Next, we explored the power dependence of the hole ablation in a 50 nm-thick Al₂O₃ mask on a 12 μm-thick Si wafer via the standard $Diamete{r}^2$$\left(D^2\right)$ power dependence (Figure 3; see Appendix B). Slightly different thresholds for $\lambda =515$ nm and 1030 nm were observed, and the fluence $F_p=0.25$ J/cm${}^2$ and 0.47 J/cm${}^2$, respectively. This is close to the Si ablation threshold at 0.2 J/cm${}^2$ for 515 nm, which is absorbed. The first harmonic 1030 nm laser pulses are in the spectral window of Si. At close to the threshold fluences, in both cases of $\lambda$, there was evidence of the brittle failure of the Al₂O₃ mask (see the SEM images in Figure 3b). The ablation of the Al₂O₃-coated Si was carried out in such a way that there was no back-reflected laser pulse for the 1030 nm case where the sample was transparent. A shorter 515 nm wavelength is better suited for mask ablation due to a lower slope of $D^2$ vs. $E_p$ dependence, which affords some leeway to make the same ablation hole size in the mask, regardless of small laser power fluctuations. Furthermore, there is no ns-pedestal emission from the laser due to the long excitation pulse from the laser diodes used as a pump source in a solid-state laser. This fs laser ablation surface texturing (FAST) was used to make the etch mask on the Si.
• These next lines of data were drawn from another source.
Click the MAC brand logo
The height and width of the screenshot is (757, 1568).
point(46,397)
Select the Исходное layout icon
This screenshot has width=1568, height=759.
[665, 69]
Interestingly, there were well-recognisable surface modification marks on the opposite side of the sample for the $\lambda =1030$ nm ablation (see the SEM inset in Figure 3a). The diameter of the laser-modified region was ∼3-times smaller than on the front surface (b). The difference of the slope (smaller) in the power dependence $D^2\propto E_p$ signifies a different nonlinear dissipation of the pulse energy over the propagation through the 12 μm-thick Si (see Section 3.4). The exit plane had the apparent ablation of nanoscale grooves on the Si back-surface, which were present on the Si surface (see the SEM inset in Figure 3a). The entire 12 μm thickness of the Si is inside the depth-of-focus or the double-Rayleigh length $2z_r=\pi r^2/\lambda \approx 62$μm.
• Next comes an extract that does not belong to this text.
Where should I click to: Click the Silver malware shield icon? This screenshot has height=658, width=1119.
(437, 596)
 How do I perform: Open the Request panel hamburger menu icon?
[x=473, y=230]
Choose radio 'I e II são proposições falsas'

Figure 4 illustrates the experimental finding that 20 nm-thick alumina did not withstand the required 10–15 min plasma etch of the Si and failed mechanically. If the pattern on the mask was made in steps of 1 mm in one direction over the entire $1\times 1$ cm${}^2$ area, the mask was mechanically robust enough to survive the plasma etching. No mechanical failure was observed when the mask was 50 nm thick, even for the entire $1\times 1$ cm${}^2$ area.

3.2. Deep Etching of Si

Deeper structures were obtained by applying a small bias power of 5 W and decreasing the ICP power to 140 W. The ICP power is responsible for isotropic (all directional) etching, while direct bias enhances the directionality of etching normal to the surface. The total ICP and bias powers are usually kept close to constant, i.e., if the ICP is reduced, the bias can be increased. This was tested for the deeper etching (Figure 5). Plasma etching and ion sputtering have inherently strong dependences on the angle of incidence onto the surface. The fastest material removal is at 70–80${}^{\circ }$. This directional etching favours the formation of deeper holes with close-to-vertical walls, as observed experimentally. It is well established that isotropic Ar-plasma etching has very fast removal of fs-laser-modified regions [23]. This can be one of the reasons why deeper plasma-etched tee-pee patterns were fabricated. The Si etching used is slightly anisotropic, especially when used in the under-etching mode through small openings in the mask. This was judged from the tee-pee profiles, which still had a resemblance to the inverse pyramid patterns obtained in an anisotropic KOH wet etch. The typical aspect ratio of the $depth/width\approx 1$ for the wet and dry etch using 30 nm Cr and 20 nm alumina masks increased to $\approx 2$. The thinning of the 50 nm alumina mask by etching was also recognisable by the colour change (see the colour photo in Figure 5 and Appendix A) in the non-patterned regions. Such thinning could contribute to the mechanical failure of thinner 20 nm masks under prolonged etching.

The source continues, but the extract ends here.